Check-list avant d'agir
- Ai-je identifié une décision précise (refus, licenciement, blocage) et sa date ?
- Puis-je citer des collègues comparables — même période d'entrée, même qualification — dont la carrière a progressé différemment ?
- Ai-je récupéré mes entretiens annuels, bulletins de paie et échanges écrits ?
- Existe-t-il une formulation écrite évoquant l'âge, la « fin de carrière », le « profil junior » ?
- L'employeur peut-il opposer une justification objective crédible ? Laquelle ?
- Suis-je dans le délai de 5 ans depuis la révélation des faits ?
- Ai-je sollicité le CSE ou un délégué syndical pour accéder aux données collectives ?
- Ai-je vérifié mon éligibilité à l'aide juridictionnelle ?
- Ai-je engagé la saisine du Défenseur des droits sans attendre, tout en préservant le calendrier prud'homal ?
FAQ
Une offre d'emploi peut-elle mentionner une tranche d'âge ?

= DONNÉES FOURNIES =
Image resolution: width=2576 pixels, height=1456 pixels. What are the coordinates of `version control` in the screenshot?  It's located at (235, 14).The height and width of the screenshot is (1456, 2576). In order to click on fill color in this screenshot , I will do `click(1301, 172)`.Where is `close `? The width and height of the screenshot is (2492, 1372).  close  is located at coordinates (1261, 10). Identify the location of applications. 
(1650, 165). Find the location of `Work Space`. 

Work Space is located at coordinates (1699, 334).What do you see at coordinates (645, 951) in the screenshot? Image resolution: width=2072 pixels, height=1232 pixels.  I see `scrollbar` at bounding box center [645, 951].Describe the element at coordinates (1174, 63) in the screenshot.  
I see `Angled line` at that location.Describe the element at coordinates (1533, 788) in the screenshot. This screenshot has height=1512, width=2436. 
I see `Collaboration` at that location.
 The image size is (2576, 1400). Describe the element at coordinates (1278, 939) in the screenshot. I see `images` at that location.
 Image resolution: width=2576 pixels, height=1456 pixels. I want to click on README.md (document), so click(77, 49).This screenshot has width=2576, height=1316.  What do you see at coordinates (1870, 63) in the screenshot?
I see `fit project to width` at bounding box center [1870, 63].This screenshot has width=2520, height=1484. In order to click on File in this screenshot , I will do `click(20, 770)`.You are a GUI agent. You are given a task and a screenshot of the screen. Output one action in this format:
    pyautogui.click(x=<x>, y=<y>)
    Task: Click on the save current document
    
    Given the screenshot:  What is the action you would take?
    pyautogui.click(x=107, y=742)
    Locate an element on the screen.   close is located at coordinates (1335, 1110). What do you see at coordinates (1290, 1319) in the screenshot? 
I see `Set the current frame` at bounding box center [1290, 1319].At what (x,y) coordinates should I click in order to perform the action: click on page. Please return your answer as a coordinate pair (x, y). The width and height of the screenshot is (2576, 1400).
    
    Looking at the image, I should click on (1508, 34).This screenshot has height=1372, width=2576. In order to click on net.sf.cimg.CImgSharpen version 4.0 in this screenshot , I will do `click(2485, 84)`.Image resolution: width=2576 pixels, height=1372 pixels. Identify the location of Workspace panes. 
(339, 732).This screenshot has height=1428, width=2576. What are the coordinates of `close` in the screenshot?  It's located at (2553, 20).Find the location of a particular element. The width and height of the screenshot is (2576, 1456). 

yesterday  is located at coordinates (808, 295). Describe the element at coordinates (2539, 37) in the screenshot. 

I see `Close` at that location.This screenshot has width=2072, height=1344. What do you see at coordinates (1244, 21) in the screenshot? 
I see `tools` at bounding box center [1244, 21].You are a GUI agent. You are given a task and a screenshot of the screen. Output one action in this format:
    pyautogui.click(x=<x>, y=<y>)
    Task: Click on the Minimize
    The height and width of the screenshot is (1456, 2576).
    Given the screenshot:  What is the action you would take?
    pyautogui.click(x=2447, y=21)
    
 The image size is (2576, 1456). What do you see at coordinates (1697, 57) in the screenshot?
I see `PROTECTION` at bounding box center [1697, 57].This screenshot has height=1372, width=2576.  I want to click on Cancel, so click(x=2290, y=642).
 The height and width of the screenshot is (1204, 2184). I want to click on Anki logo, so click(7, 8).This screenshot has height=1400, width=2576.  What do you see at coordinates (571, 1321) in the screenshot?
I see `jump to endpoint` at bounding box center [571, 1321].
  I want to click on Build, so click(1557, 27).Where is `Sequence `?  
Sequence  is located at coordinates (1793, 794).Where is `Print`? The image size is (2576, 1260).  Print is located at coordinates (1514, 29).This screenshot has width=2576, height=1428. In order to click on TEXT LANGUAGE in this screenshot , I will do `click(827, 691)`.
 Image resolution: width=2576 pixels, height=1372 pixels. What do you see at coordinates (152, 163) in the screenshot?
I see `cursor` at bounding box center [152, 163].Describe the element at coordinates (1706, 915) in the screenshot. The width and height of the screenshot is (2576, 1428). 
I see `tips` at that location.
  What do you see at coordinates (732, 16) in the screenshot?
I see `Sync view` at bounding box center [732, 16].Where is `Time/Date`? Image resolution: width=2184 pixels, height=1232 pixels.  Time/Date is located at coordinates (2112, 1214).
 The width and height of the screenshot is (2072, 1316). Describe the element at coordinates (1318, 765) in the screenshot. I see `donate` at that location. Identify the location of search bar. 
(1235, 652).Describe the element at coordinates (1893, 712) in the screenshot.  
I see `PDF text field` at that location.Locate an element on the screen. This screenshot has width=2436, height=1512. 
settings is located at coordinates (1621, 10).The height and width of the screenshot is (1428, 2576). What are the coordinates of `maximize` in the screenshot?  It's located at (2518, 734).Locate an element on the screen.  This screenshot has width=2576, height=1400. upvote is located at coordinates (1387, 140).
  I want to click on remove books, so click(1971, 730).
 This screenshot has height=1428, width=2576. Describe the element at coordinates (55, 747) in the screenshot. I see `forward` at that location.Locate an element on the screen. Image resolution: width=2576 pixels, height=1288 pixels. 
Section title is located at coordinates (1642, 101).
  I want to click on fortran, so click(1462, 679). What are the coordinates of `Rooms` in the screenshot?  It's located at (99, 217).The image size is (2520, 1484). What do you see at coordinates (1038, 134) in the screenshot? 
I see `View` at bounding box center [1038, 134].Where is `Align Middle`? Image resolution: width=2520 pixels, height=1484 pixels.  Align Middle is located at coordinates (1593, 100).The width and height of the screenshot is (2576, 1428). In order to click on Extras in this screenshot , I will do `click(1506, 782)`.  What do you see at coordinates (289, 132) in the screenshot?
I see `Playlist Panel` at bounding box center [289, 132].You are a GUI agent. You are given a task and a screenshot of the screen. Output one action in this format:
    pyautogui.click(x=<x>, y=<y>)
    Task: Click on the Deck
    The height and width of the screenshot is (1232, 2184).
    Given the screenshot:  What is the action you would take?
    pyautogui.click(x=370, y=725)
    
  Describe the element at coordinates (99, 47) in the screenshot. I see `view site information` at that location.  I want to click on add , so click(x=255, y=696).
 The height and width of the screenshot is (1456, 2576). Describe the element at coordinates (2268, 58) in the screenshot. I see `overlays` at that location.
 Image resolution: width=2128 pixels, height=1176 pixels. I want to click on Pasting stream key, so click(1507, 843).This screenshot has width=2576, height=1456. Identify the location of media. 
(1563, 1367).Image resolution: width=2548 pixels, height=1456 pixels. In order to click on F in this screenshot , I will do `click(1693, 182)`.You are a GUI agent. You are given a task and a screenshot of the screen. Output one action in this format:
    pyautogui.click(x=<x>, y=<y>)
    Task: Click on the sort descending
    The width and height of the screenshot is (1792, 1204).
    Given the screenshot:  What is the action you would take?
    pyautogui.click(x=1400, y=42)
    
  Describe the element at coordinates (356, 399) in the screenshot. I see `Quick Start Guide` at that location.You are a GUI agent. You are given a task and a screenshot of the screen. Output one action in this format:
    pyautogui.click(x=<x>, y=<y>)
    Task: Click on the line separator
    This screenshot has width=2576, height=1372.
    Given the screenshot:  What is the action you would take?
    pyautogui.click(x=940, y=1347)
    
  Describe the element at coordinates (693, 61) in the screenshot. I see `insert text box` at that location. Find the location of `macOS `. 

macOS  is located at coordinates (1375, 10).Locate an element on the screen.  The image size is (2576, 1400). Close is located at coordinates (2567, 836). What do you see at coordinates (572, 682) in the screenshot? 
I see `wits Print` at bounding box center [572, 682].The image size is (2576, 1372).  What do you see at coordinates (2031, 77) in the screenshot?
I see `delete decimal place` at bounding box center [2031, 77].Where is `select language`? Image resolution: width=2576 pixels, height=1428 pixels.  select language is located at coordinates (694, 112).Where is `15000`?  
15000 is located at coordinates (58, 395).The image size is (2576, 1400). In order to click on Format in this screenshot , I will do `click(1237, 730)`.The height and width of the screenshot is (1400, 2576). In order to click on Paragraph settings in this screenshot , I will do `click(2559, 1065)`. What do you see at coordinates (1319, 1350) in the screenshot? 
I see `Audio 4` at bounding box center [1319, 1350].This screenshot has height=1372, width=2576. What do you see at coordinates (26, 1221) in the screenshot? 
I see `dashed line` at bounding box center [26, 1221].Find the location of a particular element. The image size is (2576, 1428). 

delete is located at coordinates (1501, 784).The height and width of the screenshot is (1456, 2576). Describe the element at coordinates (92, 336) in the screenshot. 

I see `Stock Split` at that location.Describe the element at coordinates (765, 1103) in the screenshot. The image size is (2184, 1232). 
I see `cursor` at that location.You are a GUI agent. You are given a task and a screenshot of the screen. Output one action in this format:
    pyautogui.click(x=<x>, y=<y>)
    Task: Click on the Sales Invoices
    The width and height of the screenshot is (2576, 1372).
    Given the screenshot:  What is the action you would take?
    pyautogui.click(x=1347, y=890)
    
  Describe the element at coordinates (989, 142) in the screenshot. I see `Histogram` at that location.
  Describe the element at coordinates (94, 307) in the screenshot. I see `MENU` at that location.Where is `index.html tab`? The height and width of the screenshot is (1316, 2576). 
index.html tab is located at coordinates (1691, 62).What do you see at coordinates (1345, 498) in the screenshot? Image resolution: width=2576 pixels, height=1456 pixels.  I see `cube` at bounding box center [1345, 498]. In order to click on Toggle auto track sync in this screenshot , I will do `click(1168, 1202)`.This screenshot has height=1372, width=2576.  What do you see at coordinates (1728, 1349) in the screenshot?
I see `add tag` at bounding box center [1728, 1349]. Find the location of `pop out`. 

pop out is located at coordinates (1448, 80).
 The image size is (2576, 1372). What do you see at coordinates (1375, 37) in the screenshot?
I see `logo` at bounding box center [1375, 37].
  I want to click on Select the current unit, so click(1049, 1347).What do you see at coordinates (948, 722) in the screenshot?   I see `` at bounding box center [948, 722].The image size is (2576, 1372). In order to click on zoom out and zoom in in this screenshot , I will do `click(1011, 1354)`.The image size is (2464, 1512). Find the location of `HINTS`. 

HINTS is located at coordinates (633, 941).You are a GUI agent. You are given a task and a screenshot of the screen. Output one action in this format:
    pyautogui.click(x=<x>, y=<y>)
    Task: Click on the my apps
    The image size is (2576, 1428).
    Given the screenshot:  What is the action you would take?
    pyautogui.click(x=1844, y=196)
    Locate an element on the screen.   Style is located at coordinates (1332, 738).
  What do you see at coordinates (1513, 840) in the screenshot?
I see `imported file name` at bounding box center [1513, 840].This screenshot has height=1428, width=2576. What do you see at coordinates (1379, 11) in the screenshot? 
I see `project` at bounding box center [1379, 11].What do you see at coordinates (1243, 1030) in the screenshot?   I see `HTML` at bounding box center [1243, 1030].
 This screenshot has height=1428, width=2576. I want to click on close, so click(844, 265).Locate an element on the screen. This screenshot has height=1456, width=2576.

= TRAVAIL À RÉALISER =
1. Énumérez tous les documents que la check-list demande d'avoir récupérés.
2. Prolongez le texte de la check-list à partir de sa dernière ligne.
Les items forment un matériau distinct de la check-list.

= RÉSULTATS ATTENDUS =
1.
- Entretiens annuels
- Bulletins de paie
- Échanges écrits

2.
Non. Écarter des candidats en raison de leur âge est interdit à tous les stades du recrutement, y compris dans la rédaction de l'annonce. Les formulations indirectes — « profil jeune » ou une durée maximale d'expérience sans rapport avec le poste — peuvent constituer des indices. Le mot « junior » peut toutefois décrire un niveau de responsabilité ou d'expérience : le contexte et les critères réellement appliqués sont déterminants.
J'ai été licencié il y a 18 mois : est-ce trop tard ?
Pas nécessairement. Le délai pour contester un licenciement ordinaire est de 12 mois, mais l'action fondée sur une discrimination se prescrit par 5 ans à compter de sa révélation. Le terrain choisi change donc le délai applicable.
Le refus d'une formation à 58 ans est-il discriminatoire ?
Il peut l'être si le refus est motivé, explicitement ou en creux, par la proximité de la retraite, et si des salariés plus jeunes au même poste y ont eu accès. Demandez le motif écrit du refus : c'est souvent la pièce qui fait basculer le dossier.
Combien puis-je espérer obtenir ?
Si le licenciement est jugé nul et que vous ne demandez pas la réintégration, l'indemnité ne peut être inférieure à six mois de salaire, sans plafond réglementaire. S'y ajoutent l'indemnité de licenciement, l'indemnité compensatrice de préavis et, le cas échéant, des dommages-intérêts pour préjudice moral et de carrière.
Faut-il obligatoirement un avocat aux prud'hommes ?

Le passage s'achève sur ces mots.